Koechlin’s Viola Sonata, a central work, is elusive for performers and listeners alike. A 1976 archival recording by A. Facheux & M. M. Petit, viola and piano respectively (nla Skarbo SK3924), featured general cluelessness beset by small gaffes. A currently available issue from Michel Michalakakos and Martine Gagnepain (Skarbo DSK 1985) manages to be punctiliously, professionally cautious. The revealing foil for the present offering is a, relatively speaking, taut account by Christoph Schiller, partnered by Christoph Keller (nla Accord 201092) from 1990—if long gone nevertheless de rigueur for Koechlin mavens for its inclusion of his chamber-ensemble arrangement of the piano cycle Paysages et marines. Absent close listening one may remain, oneself, clueless—apart from the nightmarish Scherzo, this is not music to knock your socks off, though it yields considerable expressive punch on deepening acquaintance; which is emphatically not the same as becoming plausible with repetition; Koechlin has compelling things to say about life’s vicissitudes and precariousness, though he eschews the doleful heroics in which such matters are usually cast. On an initial comparison, one may well prefer the Schiller/Keller performance for straightforward getting on with it and spooking up the Scherzo with pointed flair, though those estimable virtues may seem crude, obvious, or forced as the Roger Benedict/Timothy Young unfolding settles on the ear: Koechlin’s fastidious avoidance of cliché is met by Benedict and Young with complementary finesse. From the berceuse-like opening measures, where Schiller and Keller awaken Koechlin’s reverie with matter-of-fact élan, Benedict and Young invest every phrase with expressive import so that harmonic shifts and the second theme’s entrance have the force of a deepening revelation. Chez Schiller and Keller, the Scherzo reverberates with shrieks and wails, where Benedict and Young project the disquieting aura of confronting barely repressed hysteria—both are effective. Through the Andante and the cyclic Final these approaches are magnified, Schiller and Keller implying that the sonata must be saved from longueurs by propulsive emphasis, where Benedict and Young evince a crooning faith in the composer to mean what he says—that it is worth saying—and attend to it expressively.

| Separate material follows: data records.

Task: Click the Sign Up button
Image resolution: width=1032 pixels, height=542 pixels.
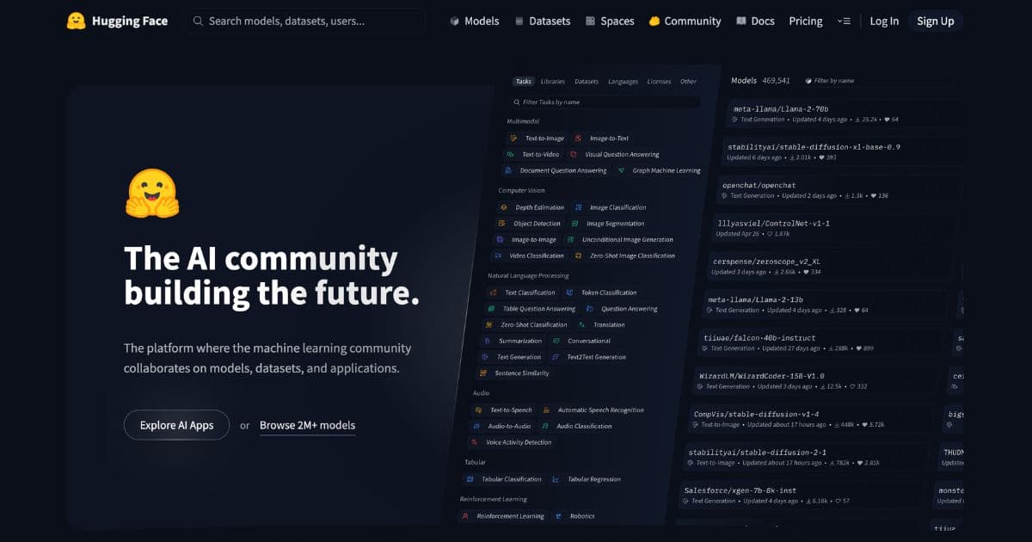Action: tap(935, 20)

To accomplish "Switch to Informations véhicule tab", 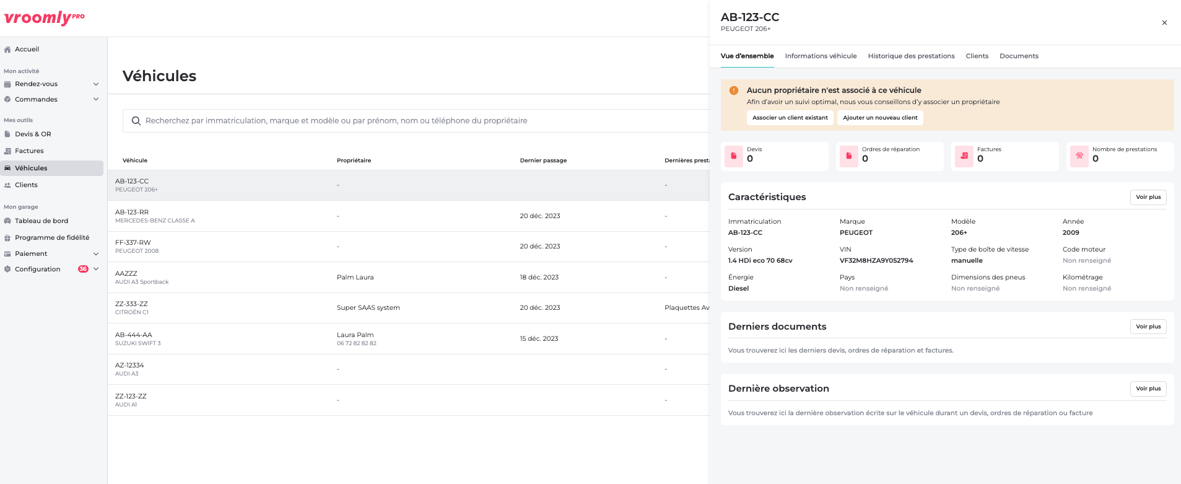I will 821,56.
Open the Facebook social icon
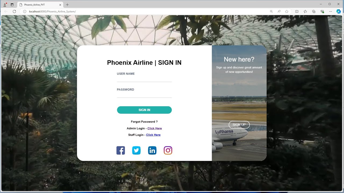 [121, 150]
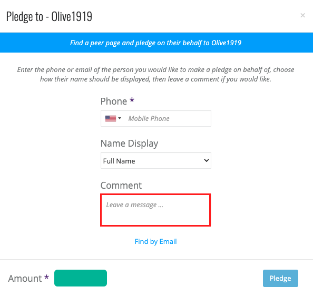The image size is (313, 297).
Task: Open the country code arrow beside flag
Action: [120, 118]
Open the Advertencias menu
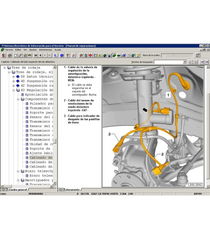The image size is (210, 240). click(45, 50)
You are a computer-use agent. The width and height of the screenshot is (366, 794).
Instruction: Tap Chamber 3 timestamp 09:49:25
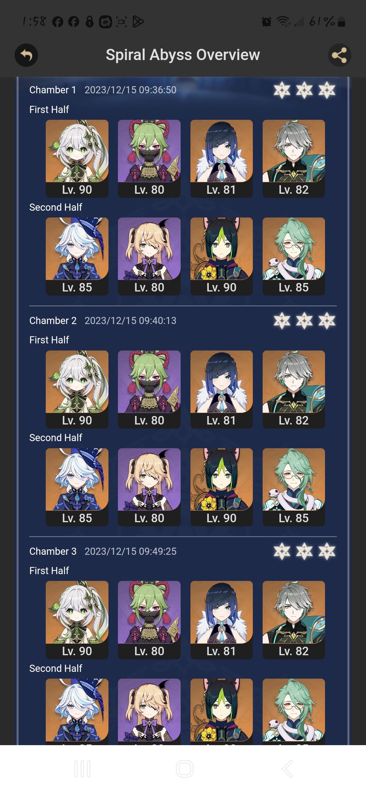(130, 551)
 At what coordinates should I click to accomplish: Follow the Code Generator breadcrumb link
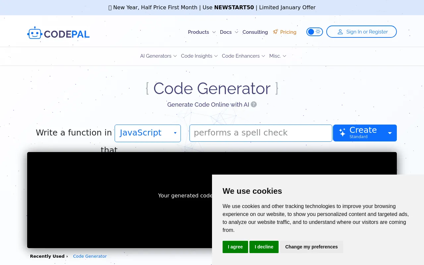tap(90, 256)
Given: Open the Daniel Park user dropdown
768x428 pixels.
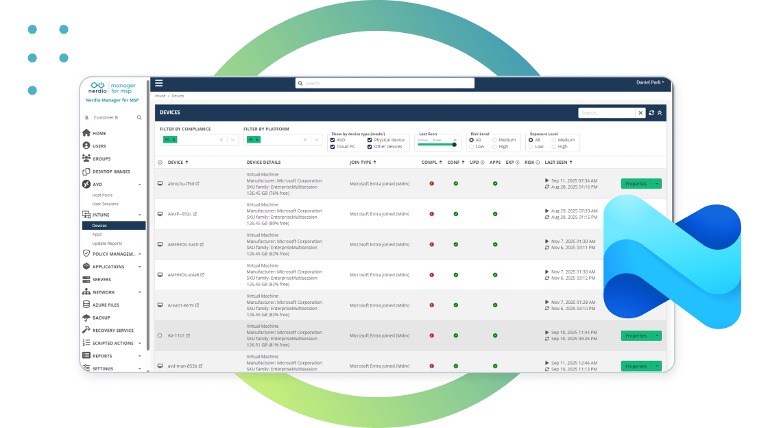Looking at the screenshot, I should coord(650,82).
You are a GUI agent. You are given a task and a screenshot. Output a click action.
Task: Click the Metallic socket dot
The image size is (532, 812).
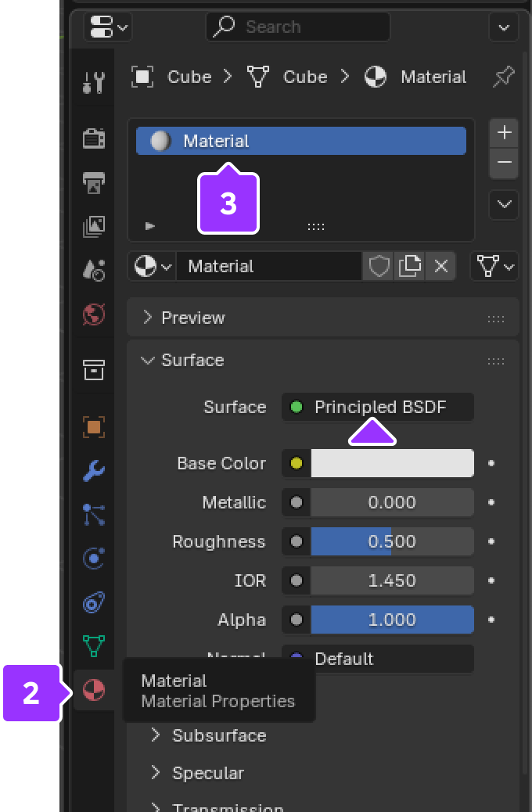coord(297,502)
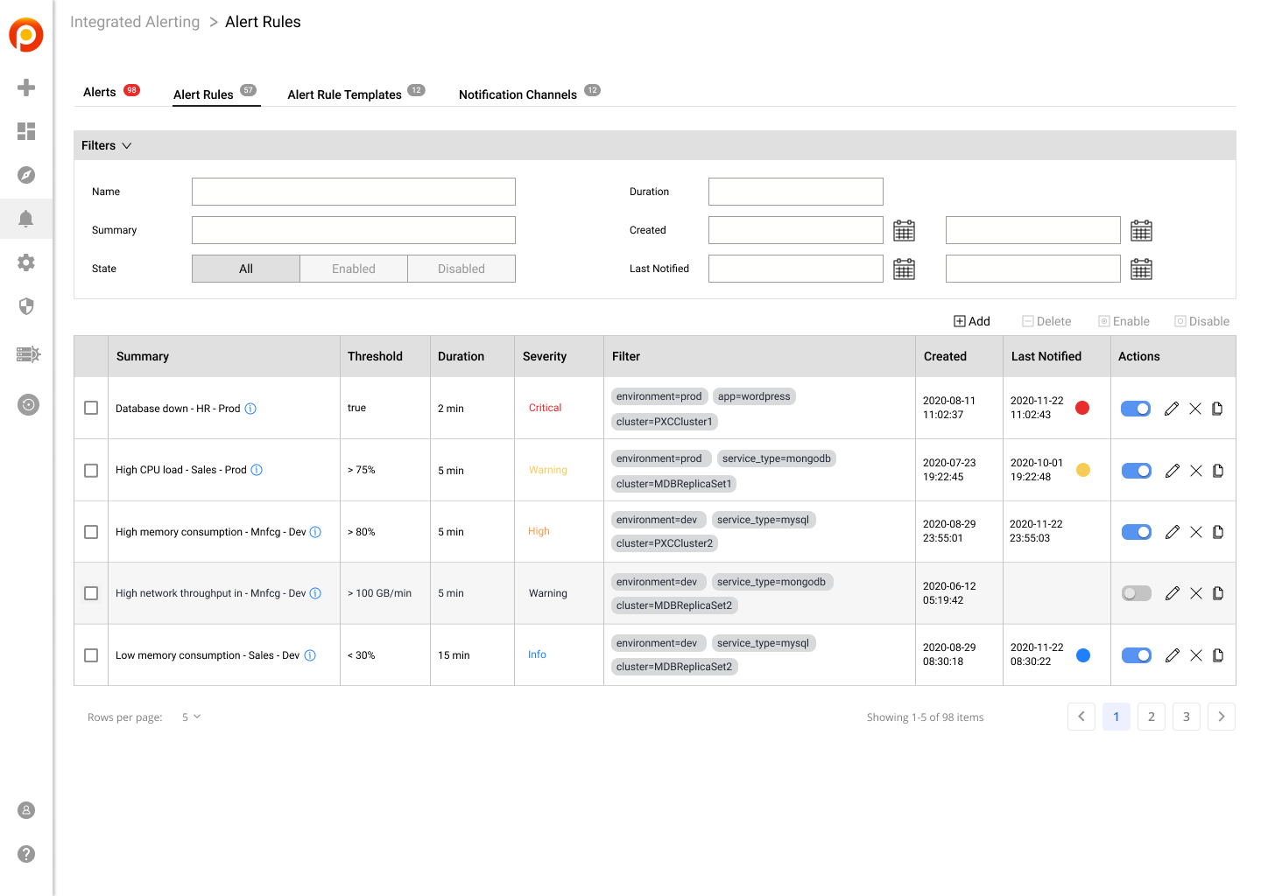
Task: Open the Dashboards icon in sidebar
Action: click(x=26, y=130)
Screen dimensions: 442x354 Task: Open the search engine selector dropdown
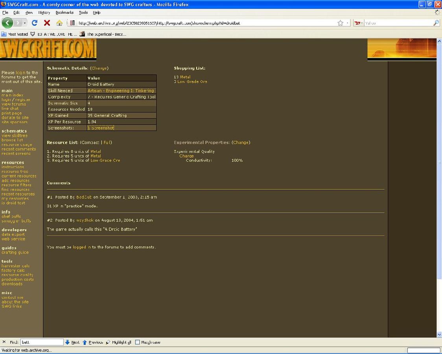[x=358, y=23]
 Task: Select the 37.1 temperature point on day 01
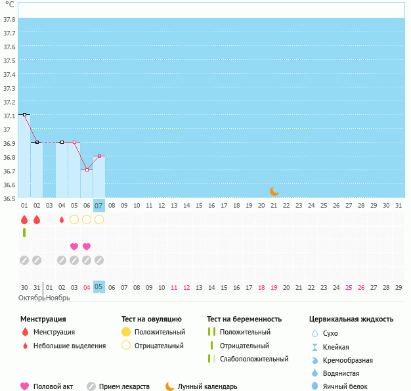[x=24, y=114]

Playing a little over eight minutes, the Four Small Pieces for Viola, Horn, and Piano, composed between 1896 and 1906, demonstrate that Koechlin, had he wished, could have become a popular dispenser of trifles with the immediate and beguiling charm of Fauré’s occasional confections for violin and piano. Following the esoteric Viola Sonata, they are a gratifying surprise.

Three of the four Jongen pieces may be disc premieres. The single comparison for the Introduction et Danse, with Roger Chase and Michiko Otaki (Naxos 8.572293), confirms Benedict and Young’s deft touch and divination heard against a reading of once-over facelessness. But even Benedict and Young cannot save the composer from himself. Whether it’s the nearly 10 minutes of the Concertino, or the 4:40 of the Andante espressivo, one is struck by the lift and promise of splendid ideas only to hear the working out, or development, sag into sequences and wearisome commonplaces—inspiration one-upped by professional compositional tropes, so to speak, or the triumph of that which can be taught over that which can’t. Turning to Jongen’s best-known and most often recorded piece, the Symphonie Concertante for Organ and Orchestra, one recalls how one’s initial enthusiasm dwindled in proportion to the length of the movements. The conviction of inevitability that drives many less technically accomplished works to command broad appeal is, on this showing, lacking. In any case, Benedict and Young have presented Jongen in a most favoring light and thereby made a genuine contribution.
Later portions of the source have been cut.